Visualizing Pitcher Clusters: A Next OnAir Digital Experience

Ramzi BenSaid
baseballongcp
Published in
18 min readJul 29, 2020

As fans of data analysis as well as sports, our Google Cloud developer relations data analytics team was disappointed by the curveball that crossed our collective plate in early March. After years of highlighting a variety of sports data work at Google Cloud NEXT, we had been excited to showcase our new capacity as the Official Cloud Partner and Official Cloud Data and Analytics Partner of Major League Baseball. Fortunately, after months of patience and cooperation, we’re pleased to share a digital-first experience in conjunction with Next OnAir.

For this experience, we focused on a pitcher’s pitching process (by which we mean strategy, mechanics, and delivery). If you’ve ever had the feeling that two of your favorite (or least favorite!) pitchers tend to pitch the same way, you can now visualize it. In the demo, we’ve rendered each pitcher season in an interactive, navigable 3D space, where pitchers exist in a cluster near those who have shown similar tendencies when delivering the ball the standard 60 feet and 6 inches to home plate.

Each pitcher’s season has been assigned to a particular cluster. When hovering over any pitcher, those in the same cluster will be highlighted as well. You can examine clusters, search for your favorite pitchers, filter by some important performance indicators, and go back in time five seasons.

Data Availability and Ingest

Our first step, unsurprisingly, was to gather the data. Casual fans probably know that baseball is a stat-heavy sport, but the latest ballpark tracking technology is far more sophisticated than the boxscores of yesteryear. MLB’s five year-old Statcast, a combination of two different tracking systems installed in every stadium, covers practically any event in a game. Statcast includes things like distance covered by fielders, the amount of time it takes a catcher to get the ball out of his glove when trying to pick off a runner, how long it takes a batter to get out of the box after making contact with the ball, and any other obscure datum you might imagine. If it happens on a baseball field, it’s probably in Statcast.

Pitcher stats such as ERA (earned run average) and WHIP (walks plus hits per inning pitched) have been around for years, but we wanted to see what specific tendencies might surface using metrics that wouldn’t have been available before Statcast.

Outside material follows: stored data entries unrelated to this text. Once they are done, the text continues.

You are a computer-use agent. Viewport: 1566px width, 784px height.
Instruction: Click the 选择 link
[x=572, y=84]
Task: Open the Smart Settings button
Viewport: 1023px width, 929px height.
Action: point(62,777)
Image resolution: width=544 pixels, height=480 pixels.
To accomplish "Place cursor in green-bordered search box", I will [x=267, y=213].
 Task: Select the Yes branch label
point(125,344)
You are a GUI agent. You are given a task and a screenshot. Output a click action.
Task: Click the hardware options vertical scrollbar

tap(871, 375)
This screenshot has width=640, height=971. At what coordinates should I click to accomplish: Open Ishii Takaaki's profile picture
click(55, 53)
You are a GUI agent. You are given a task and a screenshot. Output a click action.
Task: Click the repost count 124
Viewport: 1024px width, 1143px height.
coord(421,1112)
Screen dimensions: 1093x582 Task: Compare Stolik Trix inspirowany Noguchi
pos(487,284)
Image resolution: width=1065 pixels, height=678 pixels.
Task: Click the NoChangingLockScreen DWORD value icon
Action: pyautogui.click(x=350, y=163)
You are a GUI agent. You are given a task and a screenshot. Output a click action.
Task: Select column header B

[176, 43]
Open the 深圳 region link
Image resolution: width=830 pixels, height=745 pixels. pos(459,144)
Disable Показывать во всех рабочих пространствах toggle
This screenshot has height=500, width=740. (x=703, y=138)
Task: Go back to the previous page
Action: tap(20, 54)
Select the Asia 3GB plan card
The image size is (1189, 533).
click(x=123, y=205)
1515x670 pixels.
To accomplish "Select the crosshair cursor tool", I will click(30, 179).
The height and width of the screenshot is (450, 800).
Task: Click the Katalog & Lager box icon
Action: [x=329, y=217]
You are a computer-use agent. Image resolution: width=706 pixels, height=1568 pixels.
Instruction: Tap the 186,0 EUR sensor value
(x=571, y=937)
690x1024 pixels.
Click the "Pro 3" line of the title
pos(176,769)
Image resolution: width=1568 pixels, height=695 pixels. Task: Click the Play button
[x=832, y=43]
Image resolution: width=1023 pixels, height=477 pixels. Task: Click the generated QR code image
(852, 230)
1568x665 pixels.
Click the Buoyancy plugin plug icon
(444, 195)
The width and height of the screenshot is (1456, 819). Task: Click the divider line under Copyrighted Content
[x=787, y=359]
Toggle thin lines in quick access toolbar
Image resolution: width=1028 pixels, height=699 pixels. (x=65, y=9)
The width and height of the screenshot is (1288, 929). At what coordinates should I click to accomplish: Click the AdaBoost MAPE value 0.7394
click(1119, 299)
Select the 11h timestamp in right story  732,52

We wanted to look at metrics like release point, spin rate, and velocity of particular pitch types in order to dig into the nuts and bolts of a pitcher’s process more than a pitcher’s performance.

Using Dataflow (Google Cloud’s fully managed data processing service for Apache Beam) we ingested five seasons of Statcast data from MLB’s API into BigQuery, which served as our data warehouse for this project. With over one hundred data points per pitch ingested into BigQuery, we could start thinking about how to frame this problem. After exploring a few possibilities, we decided to look at each pitcher-season in aggregate for all pitchers with a minimum of 100 batters faced on the season. This gave us 2,542 pitchers, or approximately 508 pitchers per season to cluster.

Feature Engineering and Clustering

We stayed in BigQuery to compute all of the aggregate calculations of interest, leveraging materialized views on top of the raw data we had ingested from the MLB API. We created a massively wide table with hundreds of metrics relating to when and how pitchers throw particular pitches, as well as what happens after the ball has left their fingertips for the duration of each season.

We then used K-means clustering via BigQuery Machine Learning to assign pitchers to particular clusters. With BQML, training a K-means model is as simple as running a SQL command:

CREATE OR REPLACE MODEL models.kmeans_19 OPTIONS(    model_type=’kmeans’    , num_clusters=19    , kmeans_init_method=’KMEANS++’    , standardize_features=TRUE    , early_stop=FALSE    , max_iterations=15    , distance_type=’EUCLIDEAN’) ASSELECT * EXCEPT (psid)FROM clustering.pitcher_cluster_stats_season_tableWHERE pas > 99

We trained dozens of combinations of K-means models using different feature sets, numbers of clusters, methods of initializing clusters, and other factors. This process happened iteratively using Google Colab Notebooks. Once the models were trained, we could do some initial model and cluster analysis in the BigQuery UI, where we could examine things like training loss, cluster size, and feature distribution.

After much discussion about where we expected particularly unique pitchers to be showing up in this clustering problem, we settled on a model that we felt balanced insight from our unique features as well as interpretability from a baseball perspective.

Visualizing Results

It’s one thing to arrive at good cluster results in a table; it’s quite another to render the results of this high-dimensional clustering problem in a comprehensible space. To accomplish this, we turned to TensorFlow Transform (TFT) for a Principal Component Analysis (PCA). Using the same Colab Notebook where we’d fit and explored dozens of models earlier, we pulled cluster results and fed the features into a TFT pipeline that reduced them to three components. Translation? X, Y, and Z coordinates for our final application.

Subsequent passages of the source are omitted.